**Required work**.
Rewrite every line of the material below as a numbered list, leaving out the blank lines.

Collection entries
__________________________________________________

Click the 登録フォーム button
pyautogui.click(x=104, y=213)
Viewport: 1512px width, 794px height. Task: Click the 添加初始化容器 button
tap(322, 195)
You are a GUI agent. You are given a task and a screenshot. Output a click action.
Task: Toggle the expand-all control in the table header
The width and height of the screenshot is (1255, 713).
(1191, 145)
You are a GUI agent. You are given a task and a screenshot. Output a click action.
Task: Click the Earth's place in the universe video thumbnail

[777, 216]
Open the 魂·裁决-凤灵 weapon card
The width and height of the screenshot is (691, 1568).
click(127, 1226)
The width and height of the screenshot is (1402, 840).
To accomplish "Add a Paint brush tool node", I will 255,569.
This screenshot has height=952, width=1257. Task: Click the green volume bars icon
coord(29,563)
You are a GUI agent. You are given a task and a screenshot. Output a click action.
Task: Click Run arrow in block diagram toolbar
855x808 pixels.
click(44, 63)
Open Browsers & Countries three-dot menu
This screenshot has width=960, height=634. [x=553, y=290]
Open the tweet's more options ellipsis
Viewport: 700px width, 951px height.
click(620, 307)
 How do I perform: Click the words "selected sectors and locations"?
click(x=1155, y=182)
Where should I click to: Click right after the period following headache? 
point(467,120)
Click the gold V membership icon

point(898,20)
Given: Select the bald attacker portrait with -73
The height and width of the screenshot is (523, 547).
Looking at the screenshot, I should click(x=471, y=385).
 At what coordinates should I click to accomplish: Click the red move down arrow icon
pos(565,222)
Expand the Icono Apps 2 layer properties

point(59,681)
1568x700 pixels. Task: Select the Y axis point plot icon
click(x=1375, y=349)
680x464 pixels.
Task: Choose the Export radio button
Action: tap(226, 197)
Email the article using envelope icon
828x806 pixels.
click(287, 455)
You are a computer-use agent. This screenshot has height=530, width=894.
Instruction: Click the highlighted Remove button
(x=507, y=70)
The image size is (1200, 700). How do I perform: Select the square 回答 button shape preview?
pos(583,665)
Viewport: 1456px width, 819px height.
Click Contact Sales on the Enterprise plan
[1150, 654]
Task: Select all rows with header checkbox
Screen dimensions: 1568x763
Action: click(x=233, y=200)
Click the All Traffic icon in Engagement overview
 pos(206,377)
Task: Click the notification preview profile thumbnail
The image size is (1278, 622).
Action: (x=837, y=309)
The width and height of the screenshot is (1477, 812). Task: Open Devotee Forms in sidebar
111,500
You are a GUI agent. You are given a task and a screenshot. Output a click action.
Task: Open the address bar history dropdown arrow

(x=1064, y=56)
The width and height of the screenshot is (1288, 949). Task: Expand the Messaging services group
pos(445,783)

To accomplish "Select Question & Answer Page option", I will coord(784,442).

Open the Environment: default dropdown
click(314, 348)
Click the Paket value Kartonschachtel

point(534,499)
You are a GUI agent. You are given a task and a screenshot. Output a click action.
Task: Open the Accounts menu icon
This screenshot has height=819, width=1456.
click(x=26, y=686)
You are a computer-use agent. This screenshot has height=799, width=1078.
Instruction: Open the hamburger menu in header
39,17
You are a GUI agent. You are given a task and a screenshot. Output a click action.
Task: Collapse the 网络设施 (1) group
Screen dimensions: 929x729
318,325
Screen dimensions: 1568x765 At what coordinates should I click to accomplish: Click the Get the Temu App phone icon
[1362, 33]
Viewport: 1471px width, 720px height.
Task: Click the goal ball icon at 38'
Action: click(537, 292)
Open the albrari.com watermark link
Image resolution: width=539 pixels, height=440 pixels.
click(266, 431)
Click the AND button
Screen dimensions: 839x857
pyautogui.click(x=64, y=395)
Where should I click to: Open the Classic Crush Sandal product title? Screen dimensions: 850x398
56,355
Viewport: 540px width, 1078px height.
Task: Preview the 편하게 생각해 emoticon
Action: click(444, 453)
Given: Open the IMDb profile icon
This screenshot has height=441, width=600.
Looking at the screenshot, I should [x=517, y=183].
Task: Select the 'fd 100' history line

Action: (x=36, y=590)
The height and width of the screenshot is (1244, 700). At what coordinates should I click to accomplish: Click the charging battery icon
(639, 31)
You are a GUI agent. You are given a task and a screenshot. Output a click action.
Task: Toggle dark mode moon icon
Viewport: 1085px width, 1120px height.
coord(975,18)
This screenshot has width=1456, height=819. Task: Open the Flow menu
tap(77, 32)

__________________________________________________

**Output for this exercise**.
1. Click the 登録フォーム button
2. pyautogui.click(x=104, y=213)
3. Viewport: 1512px width, 794px height. Task: Click the 添加初始化容器 button
4. tap(322, 195)
5. You are a GUI agent. You are given a task and a screenshot. Output a click action.
6. Task: Toggle the expand-all control in the table header
7. The width and height of the screenshot is (1255, 713).
8. (1191, 145)
9. You are a GUI agent. You are given a task and a screenshot. Output a click action.
10. Task: Click the Earth's place in the universe video thumbnail
11. [777, 216]
12. Open the 魂·裁决-凤灵 weapon card
13. The width and height of the screenshot is (691, 1568).
14. click(127, 1226)
15. The width and height of the screenshot is (1402, 840).
16. To accomplish "Add a Paint brush tool node", I will 255,569.
17. This screenshot has height=952, width=1257. Task: Click the green volume bars icon
18. coord(29,563)
19. You are a GUI agent. You are given a task and a screenshot. Output a click action.
20. Task: Click Run arrow in block diagram toolbar
21. 855x808 pixels.
22. click(44, 63)
23. Open Browsers & Countries three-dot menu
24. This screenshot has width=960, height=634. [x=553, y=290]
25. Open the tweet's more options ellipsis
26. Viewport: 700px width, 951px height.
27. click(620, 307)
28.  How do I perform: Click the words "selected sectors and locations"?
29. click(x=1155, y=182)
30. Where should I click to: Click right after the period following headache? 
31. point(467,120)
32. Click the gold V membership icon
33. point(898,20)
34. Given: Select the bald attacker portrait with -73
35. The height and width of the screenshot is (523, 547).
36. Looking at the screenshot, I should click(x=471, y=385).
37.  At what coordinates should I click to accomplish: Click the red move down arrow icon
38. pos(565,222)
39. Expand the Icono Apps 2 layer properties
40. point(59,681)
41. 1568x700 pixels. Task: Select the Y axis point plot icon
42. click(x=1375, y=349)
43. 680x464 pixels.
44. Task: Choose the Export radio button
45. Action: tap(226, 197)
46. Email the article using envelope icon
47. 828x806 pixels.
48. click(287, 455)
49. You are a computer-use agent. This screenshot has height=530, width=894.
50. Instruction: Click the highlighted Remove button
51. (x=507, y=70)
52. The image size is (1200, 700). How do I perform: Select the square 回答 button shape preview?
53. pos(583,665)
54. Viewport: 1456px width, 819px height.
55. Click Contact Sales on the Enterprise plan
56. [1150, 654]
57. Task: Select all rows with header checkbox
58. Screen dimensions: 1568x763
59. Action: click(x=233, y=200)
60. Click the All Traffic icon in Engagement overview
61.  pos(206,377)
62. Task: Click the notification preview profile thumbnail
63. The image size is (1278, 622).
64. Action: (x=837, y=309)
65. The width and height of the screenshot is (1477, 812). Task: Open Devotee Forms in sidebar
66. 111,500
67. You are a GUI agent. You are given a task and a screenshot. Output a click action.
68. Task: Open the address bar history dropdown arrow
69. (x=1064, y=56)
70. The width and height of the screenshot is (1288, 949). Task: Expand the Messaging services group
71. pos(445,783)
72. To accomplish "Select Question & Answer Page option", I will coord(784,442).
73. Open the Environment: default dropdown
74. click(314, 348)
75. Click the Paket value Kartonschachtel
76. point(534,499)
77. You are a GUI agent. You are given a task and a screenshot. Output a click action.
78. Task: Open the Accounts menu icon
79. This screenshot has height=819, width=1456.
80. click(x=26, y=686)
81. You are a computer-use agent. This screenshot has height=799, width=1078.
82. Instruction: Open the hamburger menu in header
83. 39,17
84. You are a GUI agent. You are given a task and a screenshot. Output a click action.
85. Task: Collapse the 网络设施 (1) group
86. Screen dimensions: 929x729
87. 318,325
88. Screen dimensions: 1568x765 At what coordinates should I click to accomplish: Click the Get the Temu App phone icon
89. [1362, 33]
90. Viewport: 1471px width, 720px height.
91. Task: Click the goal ball icon at 38'
92. Action: click(537, 292)
93. Open the albrari.com watermark link
94. Image resolution: width=539 pixels, height=440 pixels.
95. click(266, 431)
96. Click the AND button
97. Screen dimensions: 839x857
98. pyautogui.click(x=64, y=395)
99. Where should I click to: Open the Classic Crush Sandal product title? Screen dimensions: 850x398
100. 56,355
101. Viewport: 540px width, 1078px height.
102. Task: Preview the 편하게 생각해 emoticon
103. Action: click(444, 453)
104. Given: Open the IMDb profile icon
105. This screenshot has height=441, width=600.
106. Looking at the screenshot, I should [x=517, y=183].
107. Task: Select the 'fd 100' history line
108. Action: (x=36, y=590)
109. The height and width of the screenshot is (1244, 700). At what coordinates should I click to accomplish: Click the charging battery icon
110. (639, 31)
111. You are a GUI agent. You are given a task and a screenshot. Output a click action.
112. Task: Toggle dark mode moon icon
113. Viewport: 1085px width, 1120px height.
114. coord(975,18)
115. This screenshot has width=1456, height=819. Task: Open the Flow menu
116. tap(77, 32)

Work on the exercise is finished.